I dati mensili dell’Istat su occupati e disoccupati si limitano a pochissimi indicatori. Per evitare spiegazioni congiunturali di dubbia tenuta, è opportuno analizzarli in una prospettiva temporale più lunga. Ed è utile metterli a confronto con i numeri sulle unità di lavoro.
LA PROSPETTIVA DI MEDIO PERIODO
Da quando l’Istat, conformandosi a prescrizioni europee, ha iniziato a diffondere dati mensili sui principali aggregati del mercato del lavoro, ogni mese ascoltiamo commenti sui numeri di occupati e disoccupati che cercano, ricorrendo a supposizioni più o meno plausibili o ardite, di spiegare le variazioni congiunturali di brevissimo periodo. In realtà, i dati mensili resi disponibili dall’Istat si limitano a pochissimi indicatori e nulla ci dicono sulle dinamiche settoriali, contrattuali o orarie che possano giustificarne o spiegarne le variazioni.

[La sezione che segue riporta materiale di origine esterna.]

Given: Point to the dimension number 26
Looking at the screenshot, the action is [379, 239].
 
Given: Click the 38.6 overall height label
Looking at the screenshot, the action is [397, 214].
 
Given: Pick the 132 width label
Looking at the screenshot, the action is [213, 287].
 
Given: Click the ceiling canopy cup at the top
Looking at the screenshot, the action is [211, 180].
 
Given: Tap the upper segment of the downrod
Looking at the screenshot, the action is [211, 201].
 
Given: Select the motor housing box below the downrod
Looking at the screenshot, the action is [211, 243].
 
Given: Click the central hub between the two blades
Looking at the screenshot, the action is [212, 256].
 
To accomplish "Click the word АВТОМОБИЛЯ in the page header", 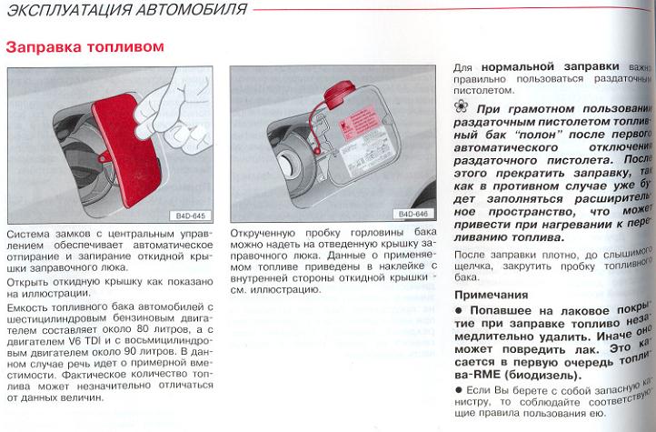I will tap(190, 11).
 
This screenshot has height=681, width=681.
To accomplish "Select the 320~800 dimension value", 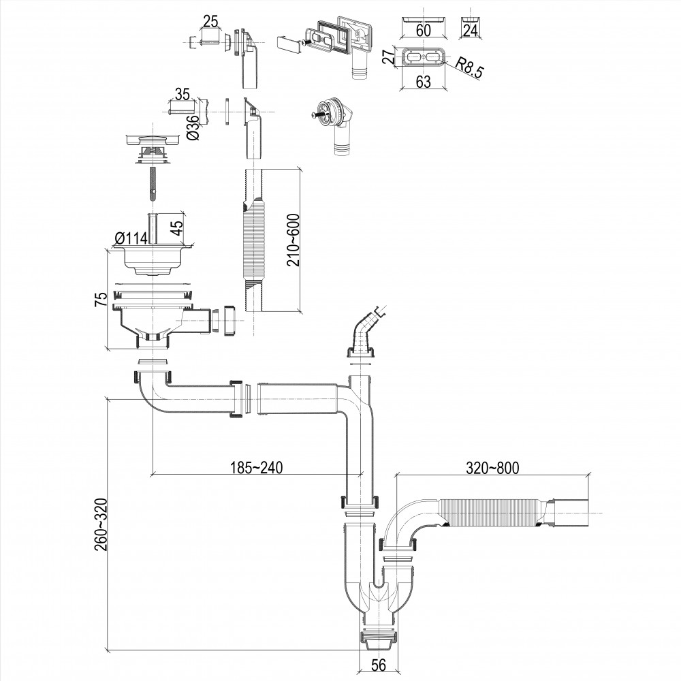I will tap(492, 468).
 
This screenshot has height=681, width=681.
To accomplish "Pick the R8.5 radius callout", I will tap(470, 69).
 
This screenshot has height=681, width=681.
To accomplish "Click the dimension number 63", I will tap(423, 82).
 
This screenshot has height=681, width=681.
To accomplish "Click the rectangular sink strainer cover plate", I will tap(153, 139).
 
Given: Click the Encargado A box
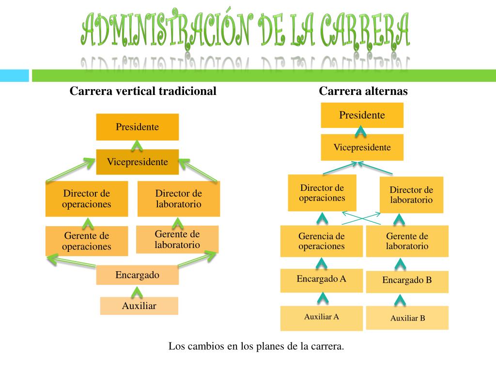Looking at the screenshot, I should (x=321, y=280).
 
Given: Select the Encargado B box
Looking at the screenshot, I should (x=407, y=281).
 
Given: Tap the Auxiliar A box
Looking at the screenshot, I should (x=321, y=318).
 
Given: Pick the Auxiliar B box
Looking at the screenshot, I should (x=407, y=318).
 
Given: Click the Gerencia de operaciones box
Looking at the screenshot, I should (x=321, y=241).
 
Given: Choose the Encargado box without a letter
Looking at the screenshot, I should (x=137, y=276).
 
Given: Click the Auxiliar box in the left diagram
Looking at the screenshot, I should (x=139, y=306).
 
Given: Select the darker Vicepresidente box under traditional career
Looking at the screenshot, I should (x=137, y=162).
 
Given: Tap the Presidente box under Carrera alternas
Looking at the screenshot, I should (x=362, y=115).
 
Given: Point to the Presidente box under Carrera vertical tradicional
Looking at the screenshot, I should (x=137, y=127).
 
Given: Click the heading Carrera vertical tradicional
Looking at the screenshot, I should (x=143, y=91).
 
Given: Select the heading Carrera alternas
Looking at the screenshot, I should (x=363, y=91).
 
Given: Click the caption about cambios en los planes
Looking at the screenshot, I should (x=256, y=346).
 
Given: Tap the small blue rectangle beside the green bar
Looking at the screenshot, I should (x=14, y=76).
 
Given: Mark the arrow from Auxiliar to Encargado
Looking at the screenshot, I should (x=137, y=292).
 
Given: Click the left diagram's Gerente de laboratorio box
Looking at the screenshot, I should (x=177, y=239).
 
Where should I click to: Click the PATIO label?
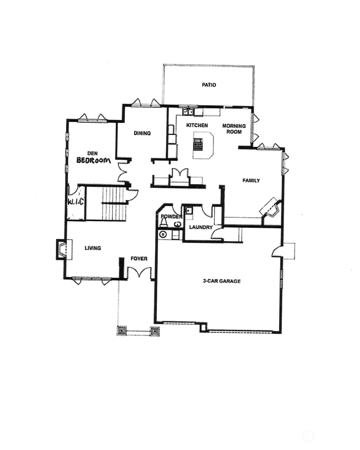(209, 85)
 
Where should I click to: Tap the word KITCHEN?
(197, 125)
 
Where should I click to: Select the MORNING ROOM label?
(234, 129)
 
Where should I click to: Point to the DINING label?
(142, 133)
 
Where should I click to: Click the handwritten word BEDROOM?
(94, 160)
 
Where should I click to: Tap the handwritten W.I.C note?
(76, 202)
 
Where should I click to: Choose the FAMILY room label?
(251, 180)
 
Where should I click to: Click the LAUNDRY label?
(201, 227)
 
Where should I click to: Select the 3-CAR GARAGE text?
(222, 281)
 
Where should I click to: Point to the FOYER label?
(139, 259)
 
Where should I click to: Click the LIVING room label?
(93, 248)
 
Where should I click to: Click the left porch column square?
(121, 331)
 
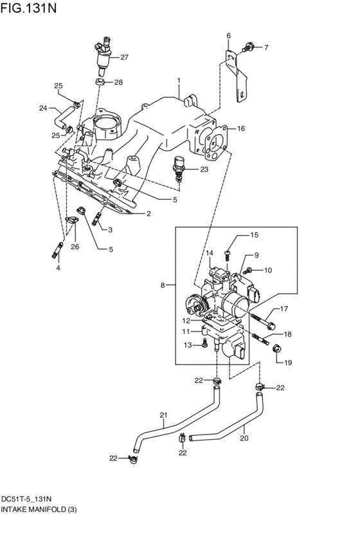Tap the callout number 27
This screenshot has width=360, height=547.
tap(124, 57)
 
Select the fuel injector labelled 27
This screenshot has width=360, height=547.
tap(103, 55)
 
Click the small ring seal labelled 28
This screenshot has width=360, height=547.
tap(100, 82)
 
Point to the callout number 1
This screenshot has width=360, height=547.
tap(179, 80)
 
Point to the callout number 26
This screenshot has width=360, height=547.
tap(75, 246)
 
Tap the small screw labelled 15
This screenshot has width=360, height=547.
tap(227, 249)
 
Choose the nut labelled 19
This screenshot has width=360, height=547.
tap(277, 348)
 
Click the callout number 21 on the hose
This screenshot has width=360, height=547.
tap(163, 415)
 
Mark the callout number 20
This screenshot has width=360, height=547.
tap(244, 439)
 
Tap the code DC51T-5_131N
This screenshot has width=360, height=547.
tap(26, 499)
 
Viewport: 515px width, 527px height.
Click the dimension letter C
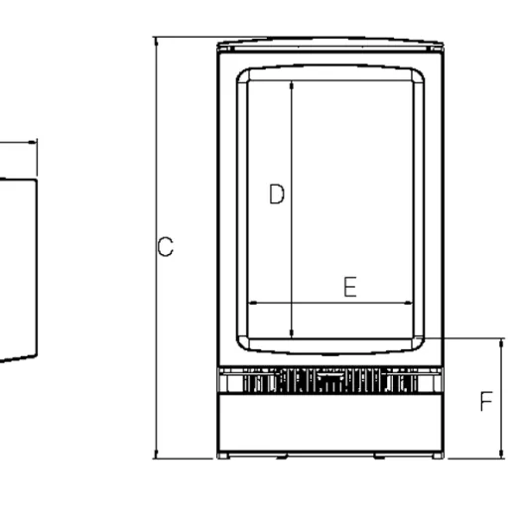(166, 247)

Per questo, e per la natura campionaria della fonte, è elevatissimo il rischio di gioire (inutilmente) un mese per il miglioramento e di soffrire (altrettanto inutilmente) quello successivo per il peggioramento, scambiando per trend piccole oscillazioni statistiche del tutto compatibili con gli inevitabili problemi di misura. Per evitare spiegazioni congiunturali di dubbia tenuta, è sempre opportuno analizzare i dati mensili collocandoli in una più consistente prospettiva temporale.

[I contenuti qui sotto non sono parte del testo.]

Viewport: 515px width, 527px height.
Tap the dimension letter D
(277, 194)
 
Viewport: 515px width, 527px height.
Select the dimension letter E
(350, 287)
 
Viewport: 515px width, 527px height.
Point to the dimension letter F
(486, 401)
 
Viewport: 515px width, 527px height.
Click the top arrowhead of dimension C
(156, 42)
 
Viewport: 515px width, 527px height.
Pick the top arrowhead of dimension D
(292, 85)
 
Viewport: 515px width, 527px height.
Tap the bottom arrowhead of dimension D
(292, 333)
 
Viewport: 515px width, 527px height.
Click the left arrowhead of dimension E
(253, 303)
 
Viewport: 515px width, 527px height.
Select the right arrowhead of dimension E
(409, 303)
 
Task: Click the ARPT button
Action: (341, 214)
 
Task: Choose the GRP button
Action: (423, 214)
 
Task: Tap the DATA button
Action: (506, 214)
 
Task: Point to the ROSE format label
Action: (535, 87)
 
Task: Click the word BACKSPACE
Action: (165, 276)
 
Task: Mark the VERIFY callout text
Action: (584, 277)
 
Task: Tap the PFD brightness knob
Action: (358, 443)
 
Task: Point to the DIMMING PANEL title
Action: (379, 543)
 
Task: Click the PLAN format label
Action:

Il grafico 1 riporta i dati mensili sugli occupati in Italia per mese dal 2004 a oggi. Emergono nette le due fasi di caduta dell’occupazione, la prima tra ottobre 2008 e marzo 2010 (all’indomani della crisi finanziaria esplosa con il fallimento Lehmann Brothers) con la perdita di circa 600mila occupati, la seconda tra la primavera 2012 e il settembre 2013, con la crisi caratterizzata dai problemi dovuti alla gestione dei debiti sovrani europei e con altri 600mila occupati in meno. Poi l’occupazione ha avvertito, tra la fine del 2013 e i primi mesi del 2014, un modestissimo rimbalzo (può aver contribuito anche il decreto Poletti), mentre successivamente, a partire dalla fine della primavera, è rimasta sostanzialmente piatta, senza evidenziare nuovi peggioramenti, ma anche senza mostrare di aver imboccato la via del recupero. Per la dinamica dell’occupazione totale questo è ciò che di solido si può sostenere. Per capire se e come, all’interno del dato complessivo, sia cambiata la composizione settoriale e contrattuale, occorre attendere che vengano resi disponibili sia i dati trimestrali dettagliati della medesima indagine sia i dati amministrativi che consentono di valutare anche i movimenti marginali del mercato del lavoro.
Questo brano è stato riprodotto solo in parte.